__Source records__:
*** Block opens ***
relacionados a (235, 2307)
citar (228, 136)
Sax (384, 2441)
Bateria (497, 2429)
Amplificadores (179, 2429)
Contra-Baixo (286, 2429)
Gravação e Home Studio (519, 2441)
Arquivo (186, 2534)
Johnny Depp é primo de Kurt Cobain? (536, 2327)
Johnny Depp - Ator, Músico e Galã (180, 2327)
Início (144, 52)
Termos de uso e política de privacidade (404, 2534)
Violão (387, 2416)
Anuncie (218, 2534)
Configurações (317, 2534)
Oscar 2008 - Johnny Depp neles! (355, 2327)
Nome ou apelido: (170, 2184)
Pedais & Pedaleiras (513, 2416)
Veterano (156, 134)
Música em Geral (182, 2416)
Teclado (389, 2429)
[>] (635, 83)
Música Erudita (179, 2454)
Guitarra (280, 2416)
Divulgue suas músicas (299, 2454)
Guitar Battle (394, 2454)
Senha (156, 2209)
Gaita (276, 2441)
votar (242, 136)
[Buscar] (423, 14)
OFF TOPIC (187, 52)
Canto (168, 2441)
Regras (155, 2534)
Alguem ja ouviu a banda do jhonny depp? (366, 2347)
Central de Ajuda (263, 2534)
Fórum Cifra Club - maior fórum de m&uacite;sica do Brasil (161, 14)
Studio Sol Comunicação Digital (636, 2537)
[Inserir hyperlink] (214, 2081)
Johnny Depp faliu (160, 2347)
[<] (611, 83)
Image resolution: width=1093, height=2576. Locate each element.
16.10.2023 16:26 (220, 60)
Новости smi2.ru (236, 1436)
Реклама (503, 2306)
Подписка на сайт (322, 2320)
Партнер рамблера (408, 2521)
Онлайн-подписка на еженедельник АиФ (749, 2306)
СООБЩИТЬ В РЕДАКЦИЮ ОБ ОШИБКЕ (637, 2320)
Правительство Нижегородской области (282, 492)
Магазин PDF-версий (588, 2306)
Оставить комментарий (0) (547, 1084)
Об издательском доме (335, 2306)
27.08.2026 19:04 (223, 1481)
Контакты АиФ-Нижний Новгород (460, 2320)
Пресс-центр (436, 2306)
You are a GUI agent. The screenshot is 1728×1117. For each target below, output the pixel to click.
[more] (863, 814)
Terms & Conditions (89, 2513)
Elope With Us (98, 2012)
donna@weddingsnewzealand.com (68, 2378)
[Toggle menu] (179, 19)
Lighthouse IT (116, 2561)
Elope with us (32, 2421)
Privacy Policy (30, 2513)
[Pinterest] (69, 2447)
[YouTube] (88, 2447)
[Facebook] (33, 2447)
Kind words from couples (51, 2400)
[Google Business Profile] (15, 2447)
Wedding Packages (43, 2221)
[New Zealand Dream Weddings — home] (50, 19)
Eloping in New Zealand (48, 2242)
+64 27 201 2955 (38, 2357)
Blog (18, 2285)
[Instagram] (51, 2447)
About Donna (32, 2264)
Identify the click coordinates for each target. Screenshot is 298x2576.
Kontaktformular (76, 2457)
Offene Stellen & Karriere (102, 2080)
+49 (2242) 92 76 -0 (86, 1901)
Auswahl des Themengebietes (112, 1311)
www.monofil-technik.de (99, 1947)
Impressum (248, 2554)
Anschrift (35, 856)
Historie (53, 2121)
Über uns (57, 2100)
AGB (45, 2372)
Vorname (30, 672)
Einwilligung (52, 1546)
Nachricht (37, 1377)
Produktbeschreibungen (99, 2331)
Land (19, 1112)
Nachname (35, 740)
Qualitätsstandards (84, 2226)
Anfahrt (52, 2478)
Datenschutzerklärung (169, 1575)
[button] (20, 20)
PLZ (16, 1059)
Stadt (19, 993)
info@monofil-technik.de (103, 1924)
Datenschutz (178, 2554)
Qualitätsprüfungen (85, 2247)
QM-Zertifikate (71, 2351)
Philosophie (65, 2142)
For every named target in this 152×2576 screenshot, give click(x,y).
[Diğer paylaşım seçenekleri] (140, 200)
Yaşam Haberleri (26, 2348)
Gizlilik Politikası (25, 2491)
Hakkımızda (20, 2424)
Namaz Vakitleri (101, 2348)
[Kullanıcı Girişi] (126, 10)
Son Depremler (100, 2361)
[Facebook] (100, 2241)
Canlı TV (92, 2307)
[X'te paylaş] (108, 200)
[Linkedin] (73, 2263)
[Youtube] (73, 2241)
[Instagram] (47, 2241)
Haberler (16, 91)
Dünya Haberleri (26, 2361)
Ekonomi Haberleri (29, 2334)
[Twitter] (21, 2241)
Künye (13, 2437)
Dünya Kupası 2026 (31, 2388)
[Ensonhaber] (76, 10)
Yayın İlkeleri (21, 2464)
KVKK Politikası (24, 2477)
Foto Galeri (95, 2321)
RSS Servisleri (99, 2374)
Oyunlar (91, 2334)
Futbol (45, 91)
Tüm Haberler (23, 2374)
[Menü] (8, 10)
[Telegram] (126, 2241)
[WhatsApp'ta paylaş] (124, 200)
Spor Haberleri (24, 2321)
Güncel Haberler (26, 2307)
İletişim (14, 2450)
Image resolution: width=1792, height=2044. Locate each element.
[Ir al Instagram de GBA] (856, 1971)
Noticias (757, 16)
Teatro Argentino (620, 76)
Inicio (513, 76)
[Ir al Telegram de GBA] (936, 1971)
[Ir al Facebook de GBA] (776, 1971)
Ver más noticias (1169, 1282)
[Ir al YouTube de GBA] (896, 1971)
*** Block closes ***
__Work to complete__:
Having read the material, transcribe all of it exactly.

__Solution__:
relacionados a (235, 2307)
citar (228, 136)
Sax (384, 2441)
Bateria (497, 2429)
Amplificadores (179, 2429)
Contra-Baixo (286, 2429)
Gravação e Home Studio (519, 2441)
Arquivo (186, 2534)
Johnny Depp é primo de Kurt Cobain? (536, 2327)
Johnny Depp - Ator, Músico e Galã (180, 2327)
Início (144, 52)
Termos de uso e política de privacidade (404, 2534)
Violão (387, 2416)
Anuncie (218, 2534)
Configurações (317, 2534)
Oscar 2008 - Johnny Depp neles! (355, 2327)
Nome ou apelido: (170, 2184)
Pedais & Pedaleiras (513, 2416)
Veterano (156, 134)
Música em Geral (182, 2416)
Teclado (389, 2429)
[>] (635, 83)
Música Erudita (179, 2454)
Guitarra (280, 2416)
Divulgue suas músicas (299, 2454)
Guitar Battle (394, 2454)
Senha (156, 2209)
Gaita (276, 2441)
votar (242, 136)
[Buscar] (423, 14)
OFF TOPIC (187, 52)
Canto (168, 2441)
Regras (155, 2534)
Alguem ja ouviu a banda do jhonny depp? (366, 2347)
Central de Ajuda (263, 2534)
Fórum Cifra Club - maior fórum de m&uacite;sica do Brasil (161, 14)
Studio Sol Comunicação Digital (636, 2537)
[Inserir hyperlink] (214, 2081)
Johnny Depp faliu (160, 2347)
[<] (611, 83)
Image resolution: width=1093, height=2576. Locate each element.
16.10.2023 16:26 (220, 60)
Новости smi2.ru (236, 1436)
Реклама (503, 2306)
Подписка на сайт (322, 2320)
Партнер рамблера (408, 2521)
Онлайн-подписка на еженедельник АиФ (749, 2306)
СООБЩИТЬ В РЕДАКЦИЮ ОБ ОШИБКЕ (637, 2320)
Правительство Нижегородской области (282, 492)
Магазин PDF-версий (588, 2306)
Оставить комментарий (0) (547, 1084)
Об издательском доме (335, 2306)
27.08.2026 19:04 (223, 1481)
Контакты АиФ-Нижний Новгород (460, 2320)
Пресс-центр (436, 2306)
You are a GUI agent. The screenshot is 1728×1117. For each target below, output the pixel to click.
[more] (863, 814)
Terms & Conditions (89, 2513)
Elope With Us (98, 2012)
donna@weddingsnewzealand.com (68, 2378)
[Toggle menu] (179, 19)
Lighthouse IT (116, 2561)
Elope with us (32, 2421)
Privacy Policy (30, 2513)
[Pinterest] (69, 2447)
[YouTube] (88, 2447)
[Facebook] (33, 2447)
Kind words from couples (51, 2400)
[Google Business Profile] (15, 2447)
Wedding Packages (43, 2221)
[New Zealand Dream Weddings — home] (50, 19)
Eloping in New Zealand (48, 2242)
+64 27 201 2955 (38, 2357)
Blog (18, 2285)
[Instagram] (51, 2447)
About Donna (32, 2264)
Identify the click coordinates for each target. Screenshot is 298x2576.
Kontaktformular (76, 2457)
Offene Stellen & Karriere (102, 2080)
+49 (2242) 92 76 -0 (86, 1901)
Auswahl des Themengebietes (112, 1311)
www.monofil-technik.de (99, 1947)
Impressum (248, 2554)
Anschrift (35, 856)
Historie (53, 2121)
Über uns (57, 2100)
AGB (45, 2372)
Vorname (30, 672)
Einwilligung (52, 1546)
Nachricht (37, 1377)
Produktbeschreibungen (99, 2331)
Land (19, 1112)
Nachname (35, 740)
Qualitätsstandards (84, 2226)
Anfahrt (52, 2478)
Datenschutzerklärung (169, 1575)
[button] (20, 20)
PLZ (16, 1059)
Stadt (19, 993)
info@monofil-technik.de (103, 1924)
Datenschutz (178, 2554)
Qualitätsprüfungen (85, 2247)
QM-Zertifikate (71, 2351)
Philosophie (65, 2142)
For every named target in this 152×2576 screenshot, give click(x,y).
[Diğer paylaşım seçenekleri] (140, 200)
Yaşam Haberleri (26, 2348)
Gizlilik Politikası (25, 2491)
Hakkımızda (20, 2424)
Namaz Vakitleri (101, 2348)
[Kullanıcı Girişi] (126, 10)
Son Depremler (100, 2361)
[Facebook] (100, 2241)
Canlı TV (92, 2307)
[X'te paylaş] (108, 200)
[Linkedin] (73, 2263)
[Youtube] (73, 2241)
[Instagram] (47, 2241)
Haberler (16, 91)
Dünya Haberleri (26, 2361)
Ekonomi Haberleri (29, 2334)
[Twitter] (21, 2241)
Künye (13, 2437)
Dünya Kupası 2026 (31, 2388)
[Ensonhaber] (76, 10)
Yayın İlkeleri (21, 2464)
KVKK Politikası (24, 2477)
Foto Galeri (95, 2321)
RSS Servisleri (99, 2374)
Oyunlar (91, 2334)
Futbol (45, 91)
Tüm Haberler (23, 2374)
[Menü] (8, 10)
[Telegram] (126, 2241)
[WhatsApp'ta paylaş] (124, 200)
Spor Haberleri (24, 2321)
Güncel Haberler (26, 2307)
İletişim (14, 2450)
Image resolution: width=1792, height=2044. Locate each element.
[Ir al Instagram de GBA] (856, 1971)
Noticias (757, 16)
Teatro Argentino (620, 76)
Inicio (513, 76)
[Ir al Telegram de GBA] (936, 1971)
[Ir al Facebook de GBA] (776, 1971)
Ver más noticias (1169, 1282)
[Ir al YouTube de GBA] (896, 1971)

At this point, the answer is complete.